2-Chloro-6-fluorobenzaldehyde
- Names: Preferred IUPAC name 2-Chloro-6-fluorobenzaldehyde

Identifiers
- CAS Number: 387-45-1;
- 3D model (JSmol): Interactive image;
- ChemSpider: 61164;
- ECHA InfoCard: 100.006.237
- EC Number: 206-860-5;
- PubChem CID: 67847;
- UNII: 51YJ9BW8W7;
- CompTox Dashboard (EPA): DTXSID4022028 ;

Properties
- Chemical formula: C_{7}H_{4}ClFO
- Molar mass: 158.56 g·mol^{−1}
- Appearance: White solid
- Melting point: 32–35 °C (89.6-95 °F; 305–308 K)
- Boiling point: 104–105 °C (219–221 °F; 377–378 K)
- Solubility in water: Insoluble in water
- Solubility: Soluble in methanol, ethanol
- Hazards: GHS labelling:
- Pictograms: GHS07: Exclamation mark
- Signal word: Warning
- Hazard statements: H315, H319, H335, H401
- Precautionary statements: P261, P264, P271, P280, P302+P352, P304+P340, P305+P351+P338, P321, P362+P364, P403+P233, P405, P501
- NFPA 704 (fire diamond): 2 0 0
- Flash point: 101 °C (214 °F; 374 K)

Related compounds
- Related compounds: 2-Chloro-6-fluorobenzaldoxime Chlorobenzaldehyde Fluorobenzaldehyde

= 2-Chloro-6-fluorobenzaldehyde =

2-Chloro-6-fluorobenzaldehyde is a halogenated benzaldehyde derivative with the formula C_{6}H_{3}ClFCHO. It is an intermediate in the synthesis of halogenated heterocyclic compounds.

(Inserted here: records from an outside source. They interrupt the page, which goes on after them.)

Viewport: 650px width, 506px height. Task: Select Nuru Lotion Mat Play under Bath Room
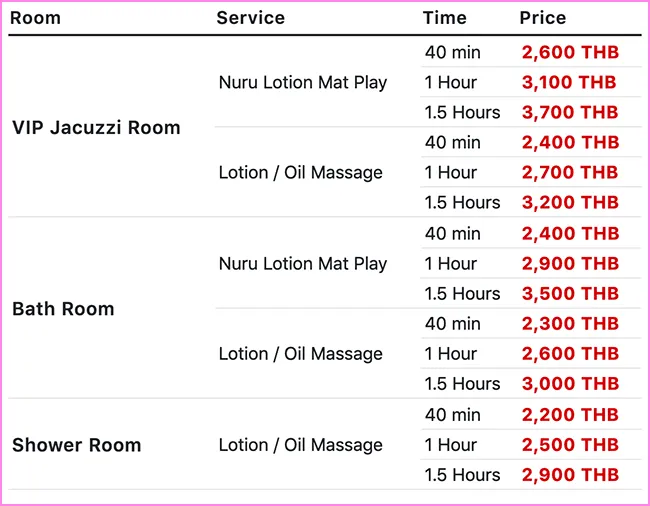point(302,264)
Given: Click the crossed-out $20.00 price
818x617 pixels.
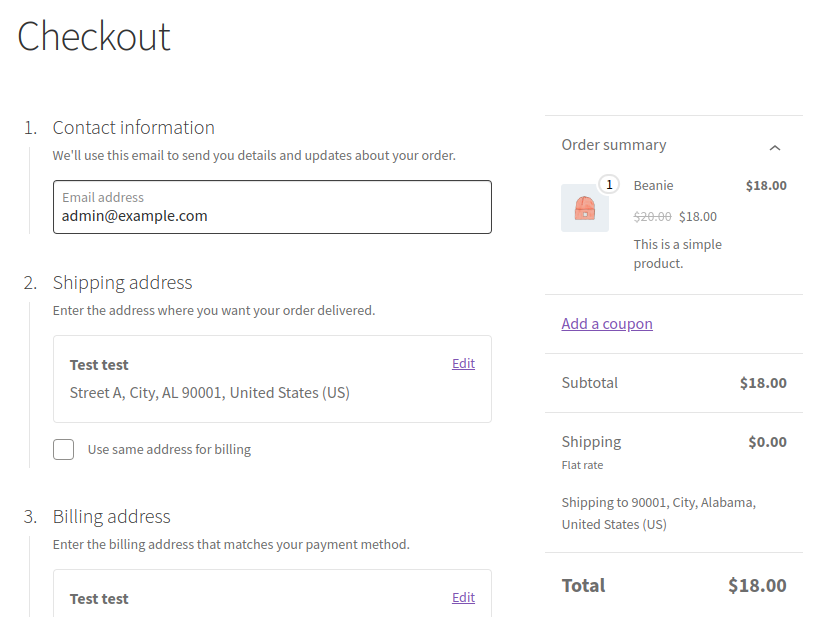Looking at the screenshot, I should coord(652,216).
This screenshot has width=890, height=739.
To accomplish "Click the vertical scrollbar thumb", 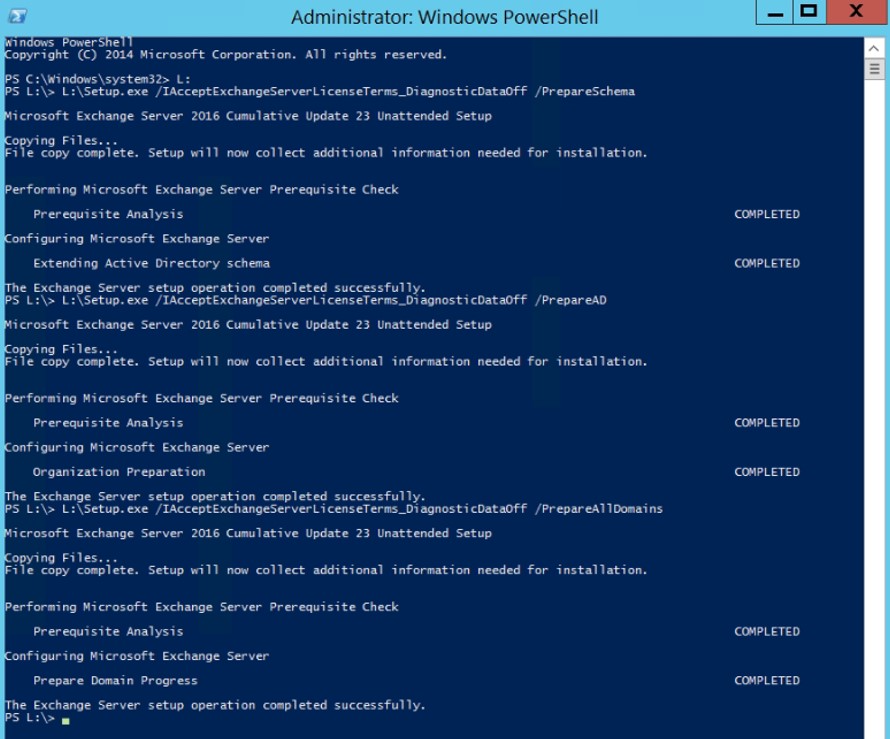I will 875,68.
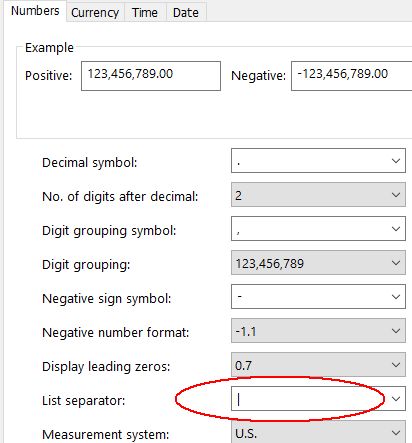Open the Digit grouping dropdown showing 123,456,789
This screenshot has width=412, height=443.
318,263
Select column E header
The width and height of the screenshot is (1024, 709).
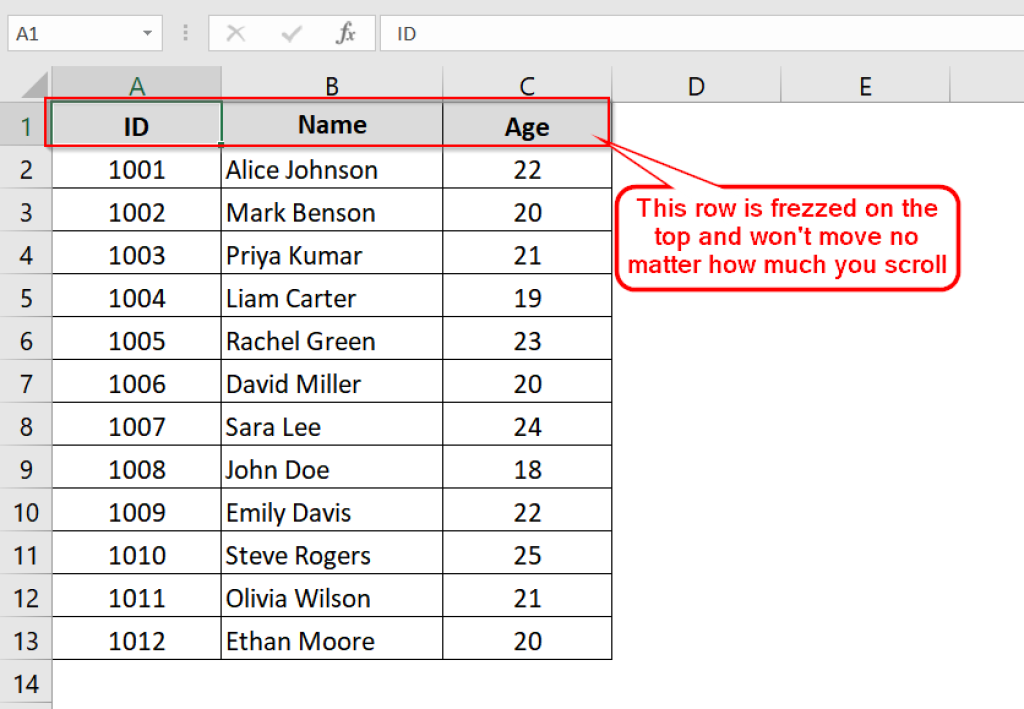tap(865, 85)
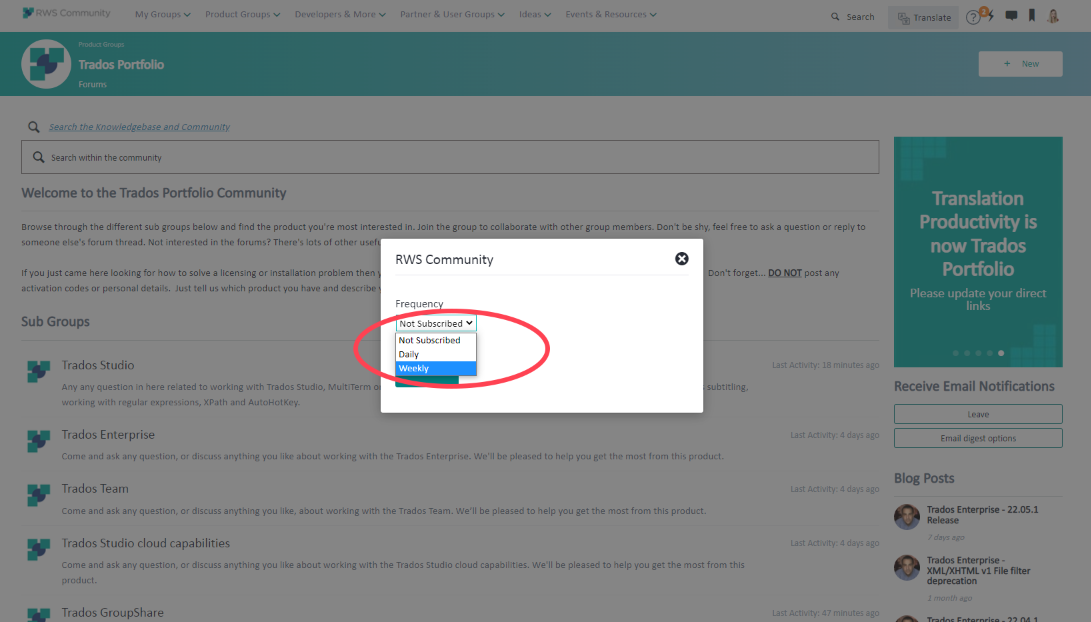Open your user profile avatar icon
The image size is (1091, 622).
coord(1053,16)
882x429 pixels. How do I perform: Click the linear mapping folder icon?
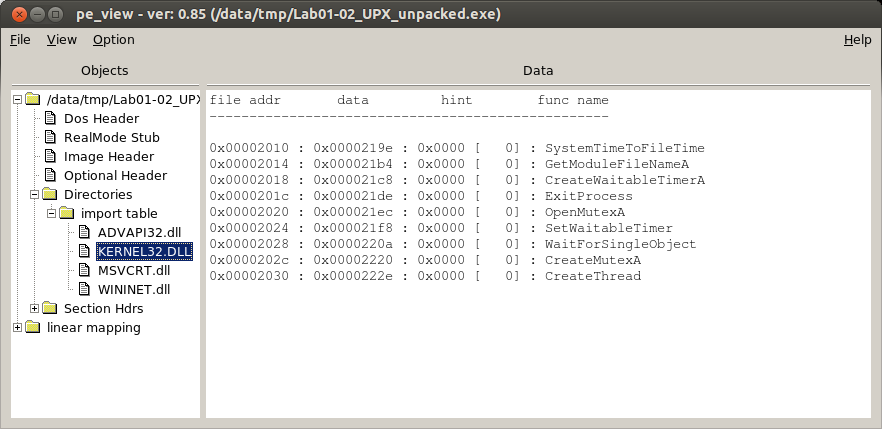[33, 328]
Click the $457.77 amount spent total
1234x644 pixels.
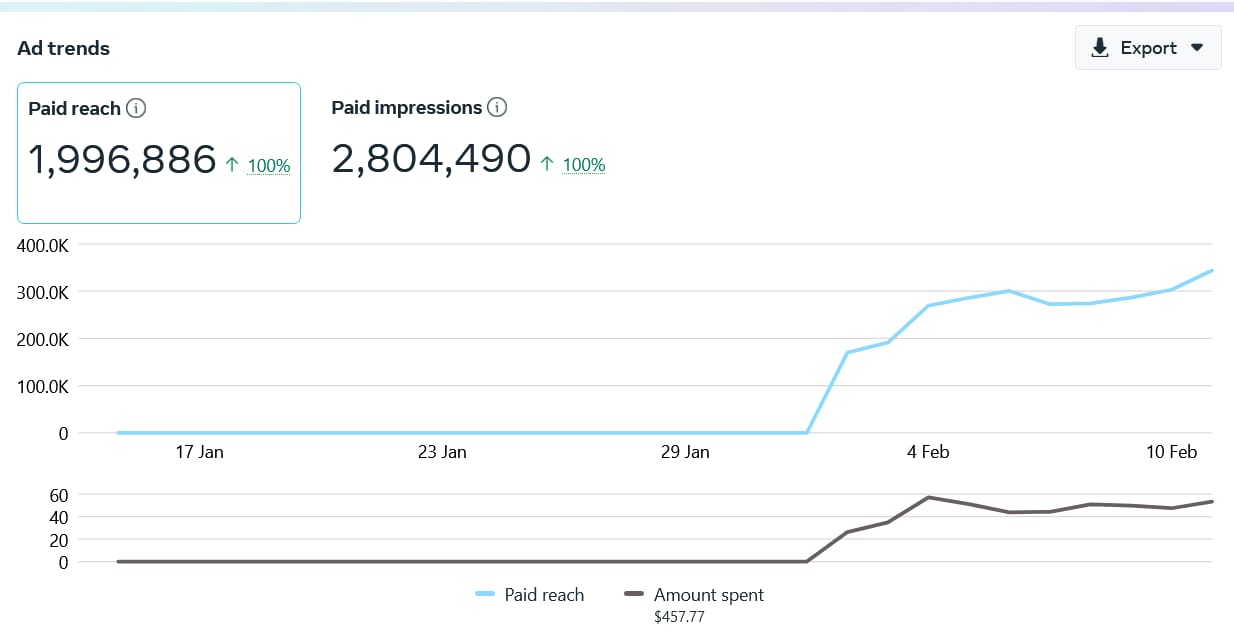tap(679, 617)
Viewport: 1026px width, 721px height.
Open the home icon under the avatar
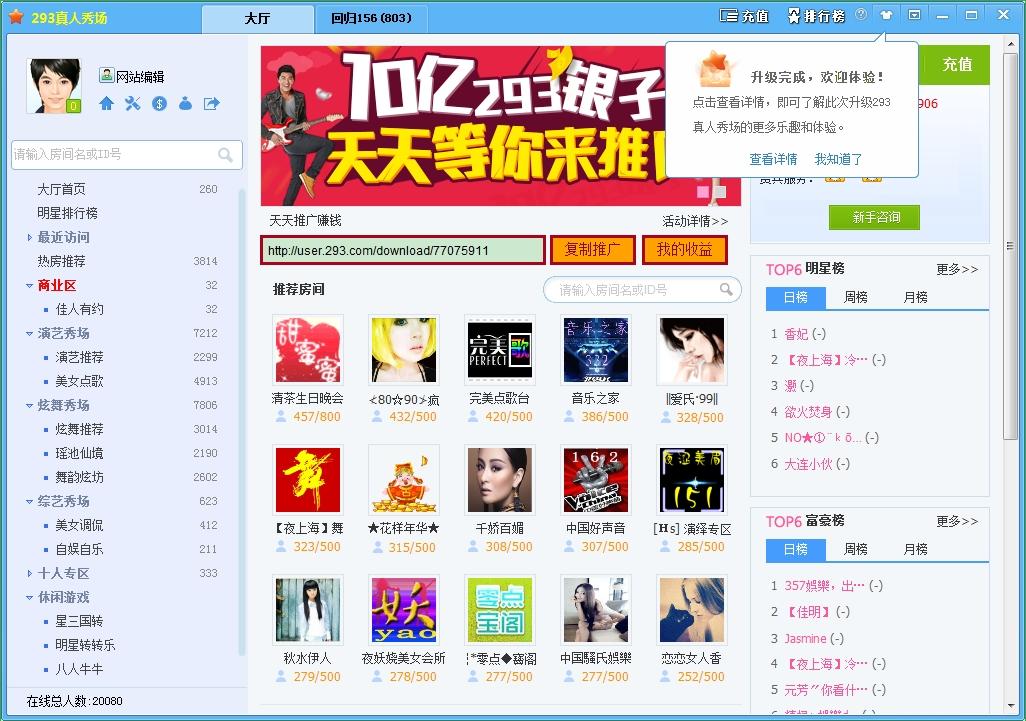click(x=107, y=102)
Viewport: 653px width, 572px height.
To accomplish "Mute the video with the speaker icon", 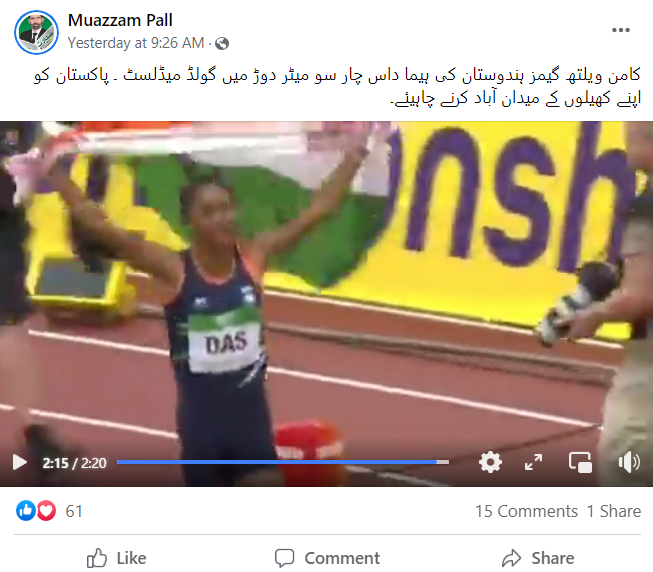I will tap(629, 462).
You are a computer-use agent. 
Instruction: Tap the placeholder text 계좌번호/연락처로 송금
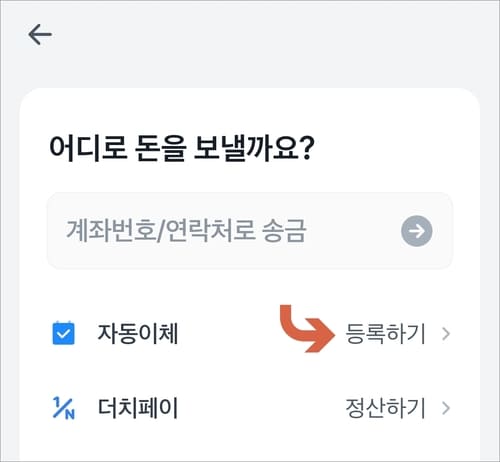pyautogui.click(x=186, y=231)
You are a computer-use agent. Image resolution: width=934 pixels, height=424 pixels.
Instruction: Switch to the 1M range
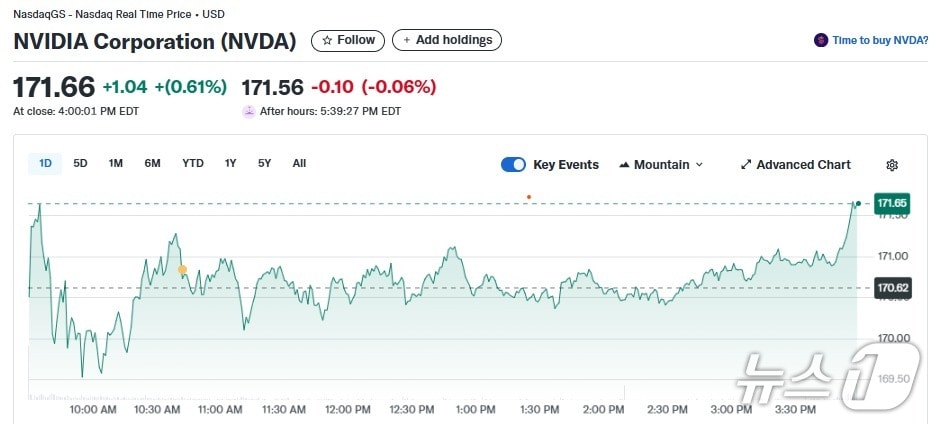[x=116, y=164]
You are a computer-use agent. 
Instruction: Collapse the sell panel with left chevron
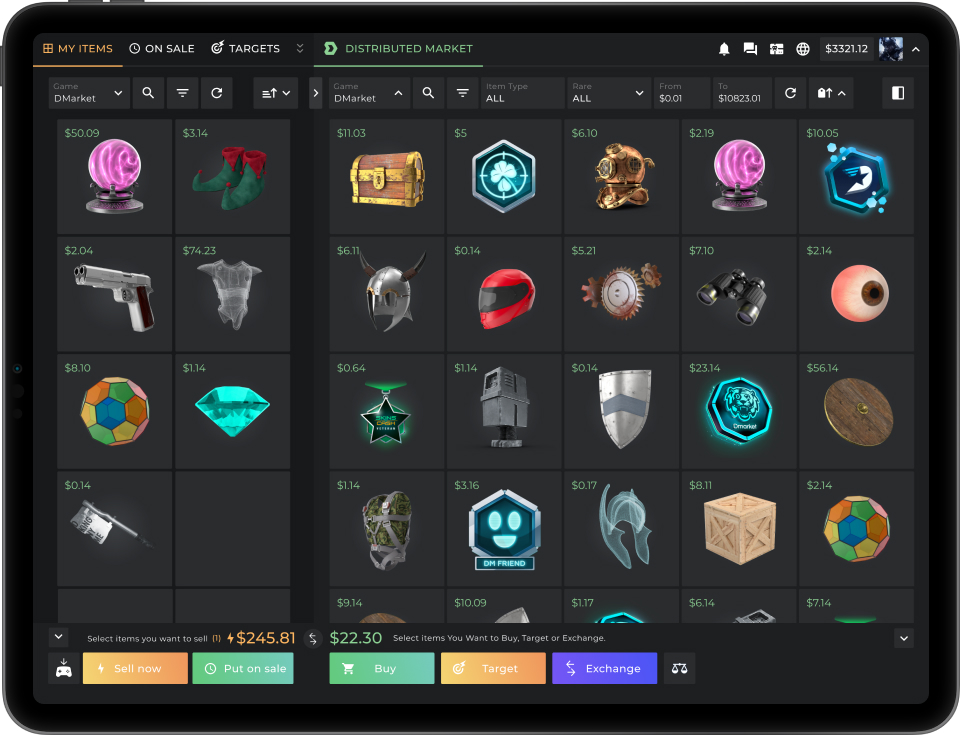tap(58, 637)
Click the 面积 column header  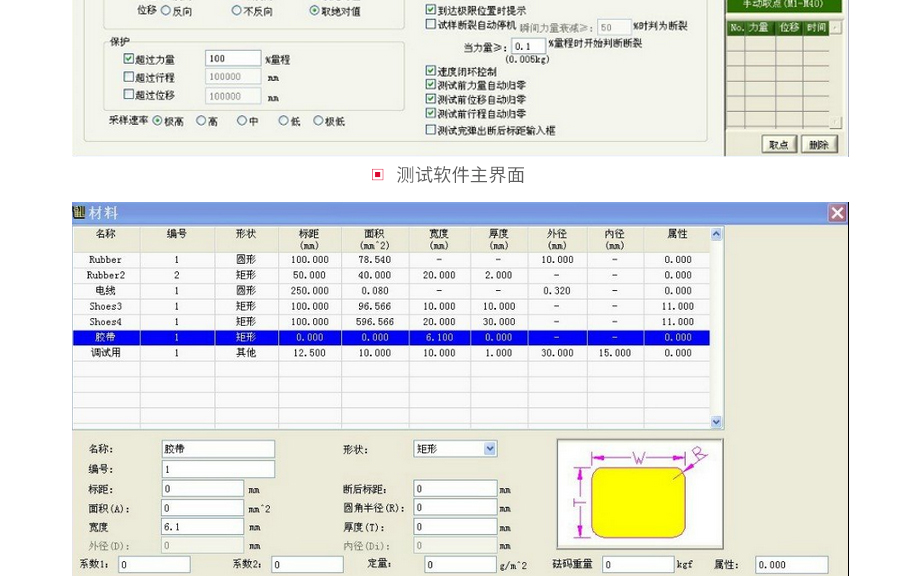coord(375,239)
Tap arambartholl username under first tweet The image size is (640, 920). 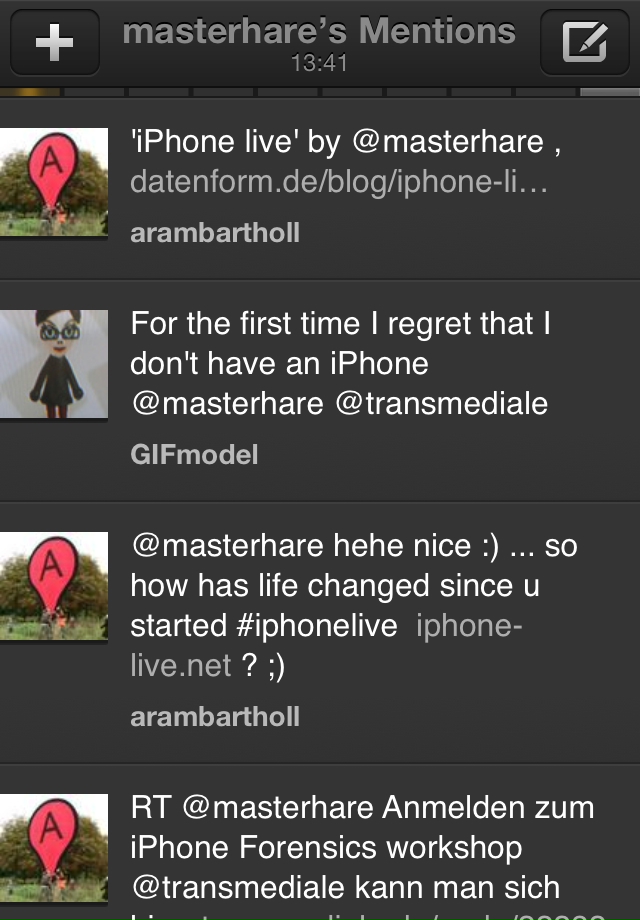tap(215, 234)
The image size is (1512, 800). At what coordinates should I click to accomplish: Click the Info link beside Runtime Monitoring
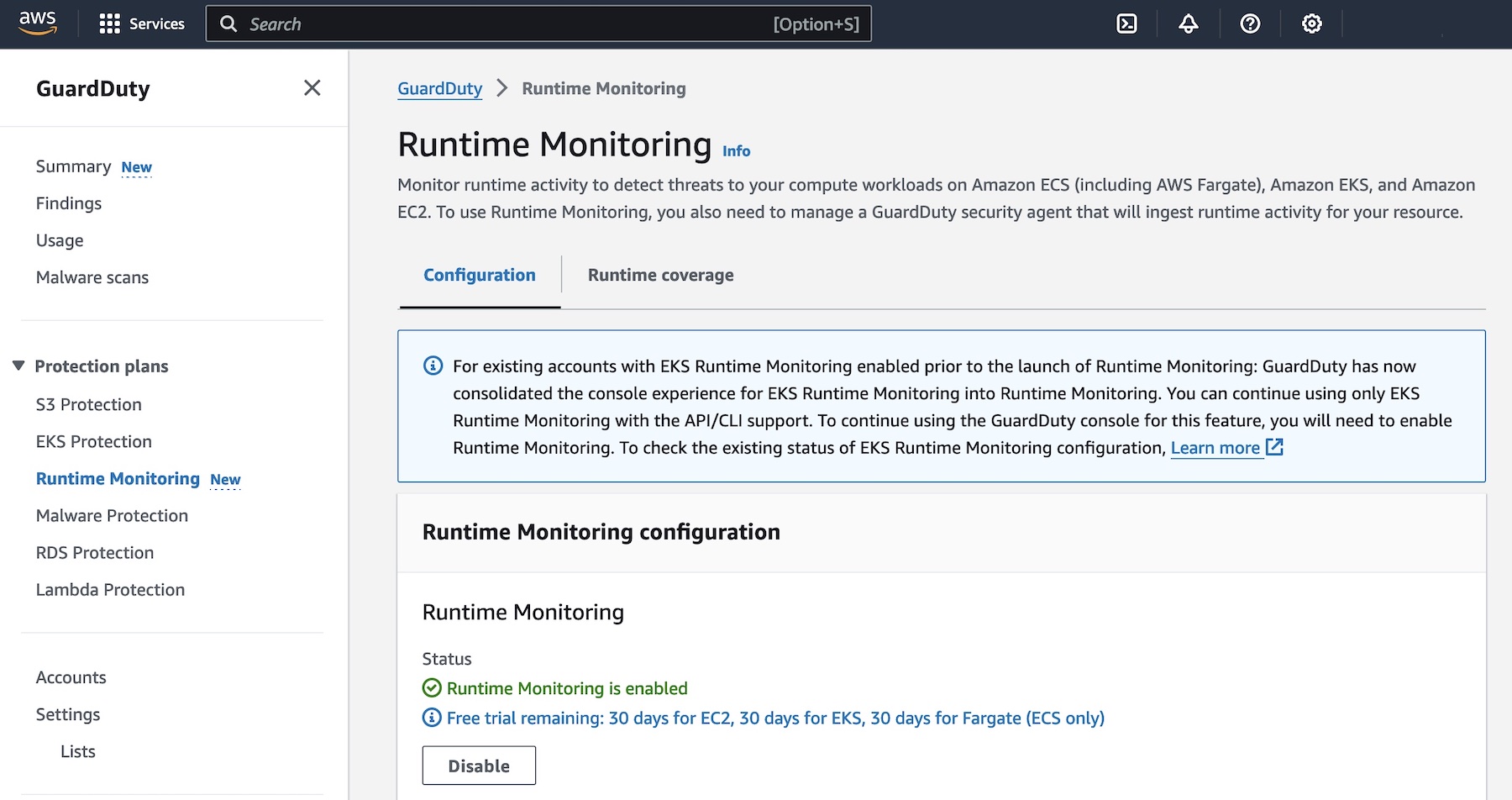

== Preparation, reactions, use==
2-Chloro-6-fluorobenzaldehyde is prepared by oxidation of 2-chloro-6-fluorotolulene by chromyl chloride.

It reacts with sodium hydroxide to give a mixture of 2-chloro-6-fluorobenzene and 6-chlorosalicaldehyde.

2-Chloro-6-fluorobenzaldehyde is used in the production of the antiseptics dicloxacillin and flucloxacillin. Additionally it is used in the production of pesticides.